AIM — Retype every line of the records below exactly as it appears, but leave the pictures out.

Records for locating described items
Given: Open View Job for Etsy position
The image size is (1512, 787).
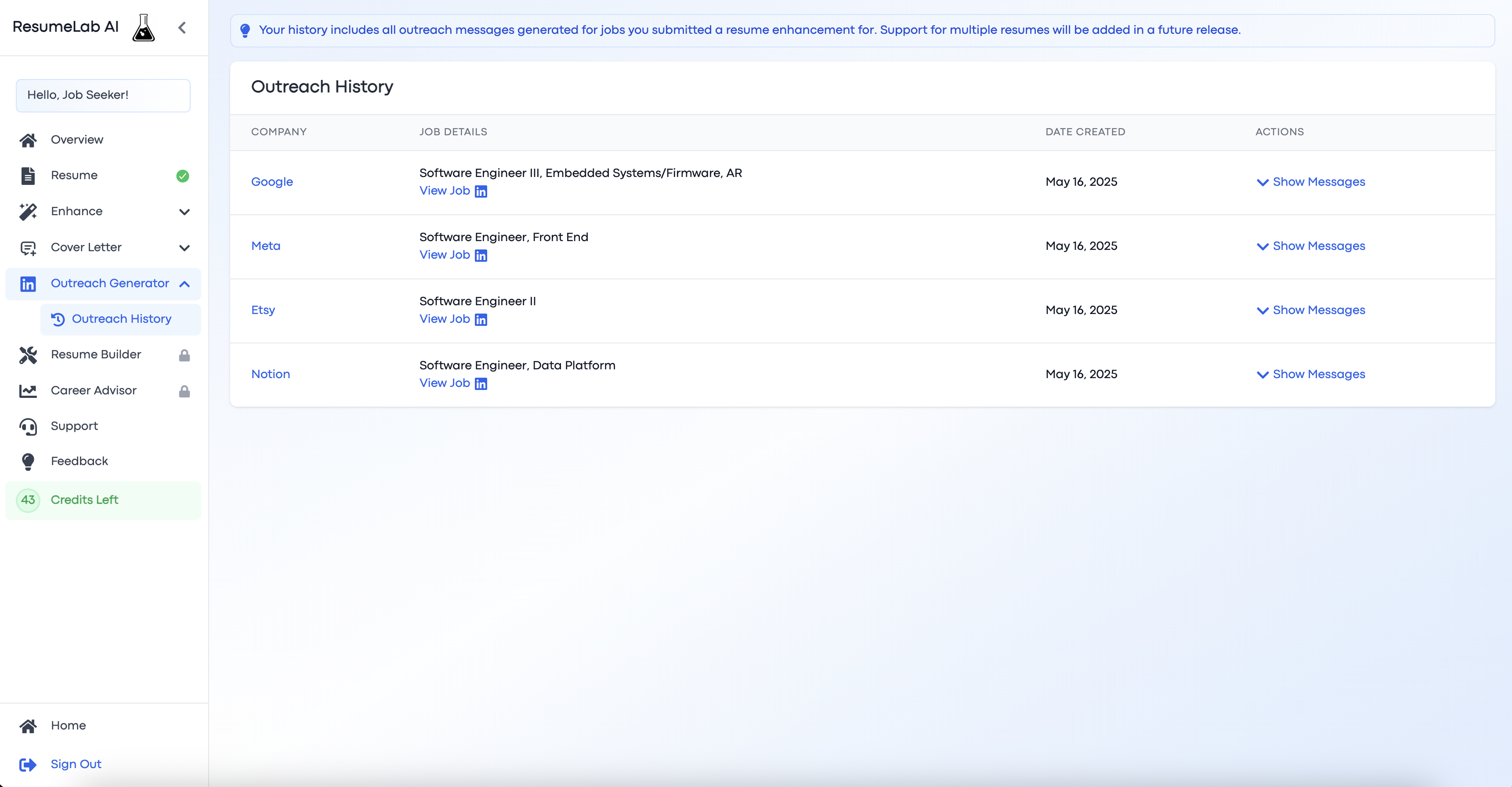Looking at the screenshot, I should [444, 319].
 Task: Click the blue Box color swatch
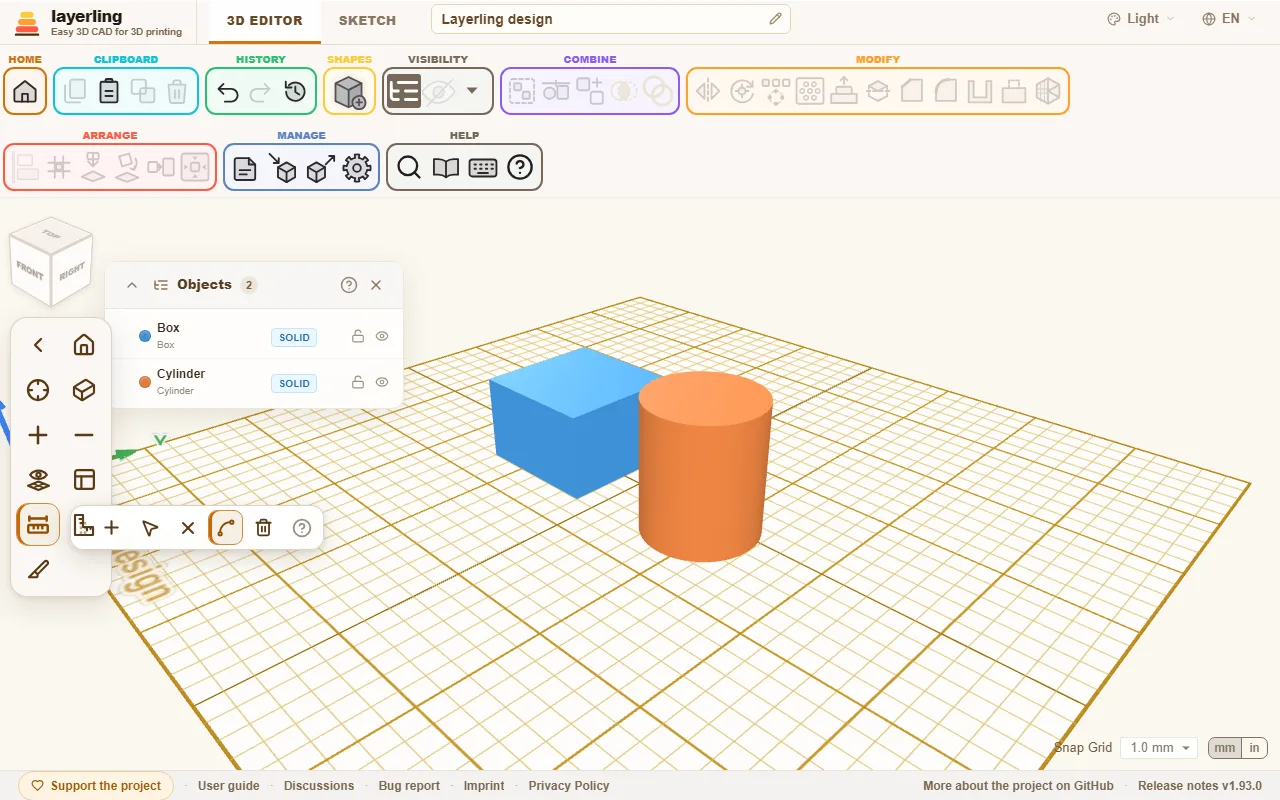144,337
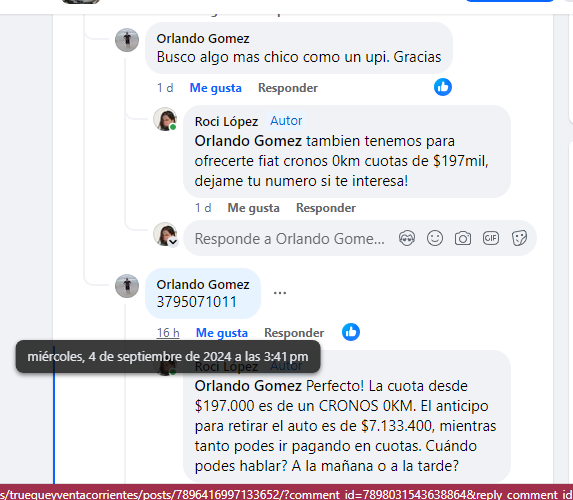Attach a photo using the camera icon
This screenshot has width=573, height=500.
(x=463, y=239)

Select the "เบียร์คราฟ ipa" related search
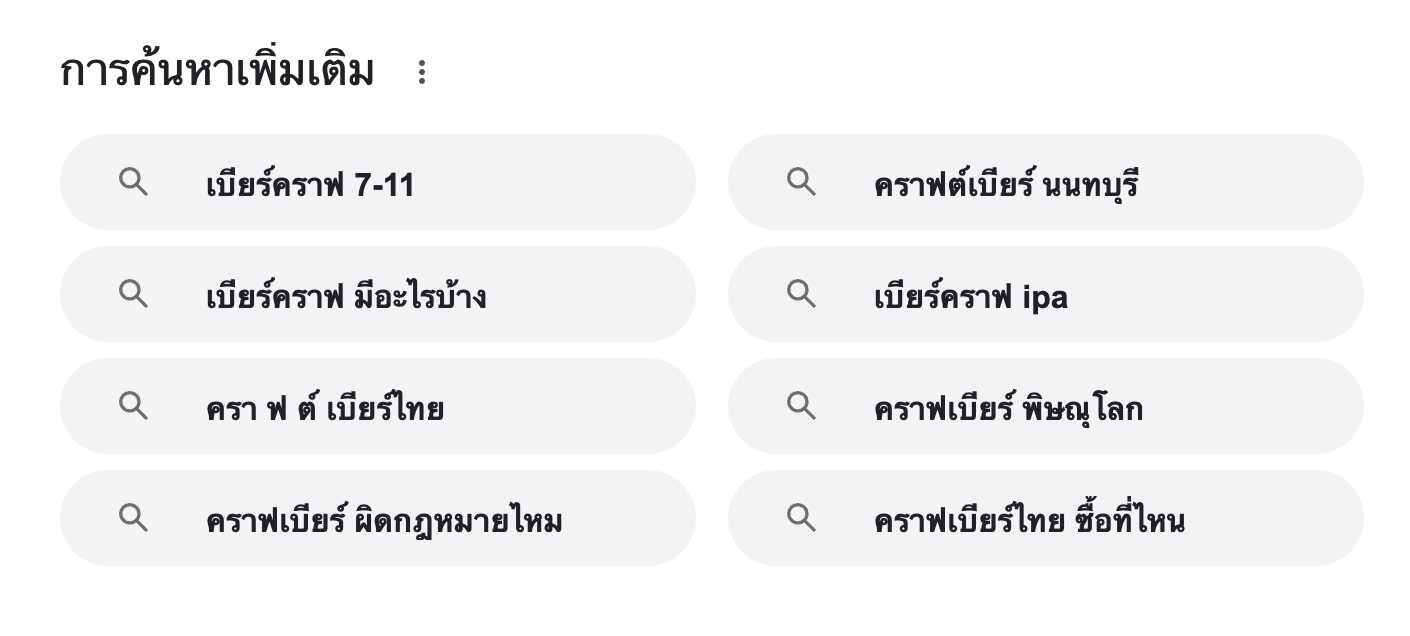[970, 297]
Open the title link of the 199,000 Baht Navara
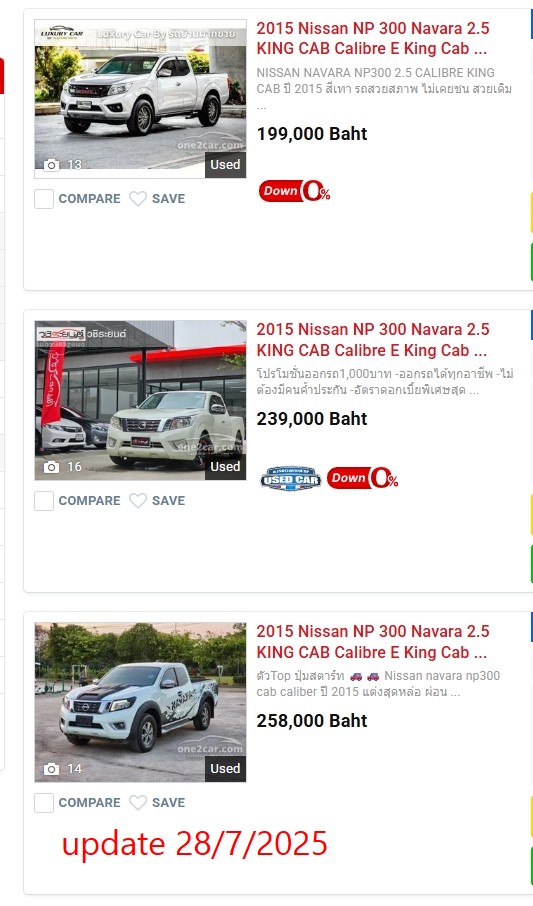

WRITTEN RESPONSE —
Given: Open View Job for Etsy position
The image size is (1512, 787).
Looking at the screenshot, I should [444, 319].
 Task: Click the blue Box color swatch
144,337
Attach a photo using the camera icon
This screenshot has width=573, height=500.
(x=463, y=239)

Select the "เบียร์คราฟ ipa" related search
[970, 297]
Open the title link of the 199,000 Baht Navara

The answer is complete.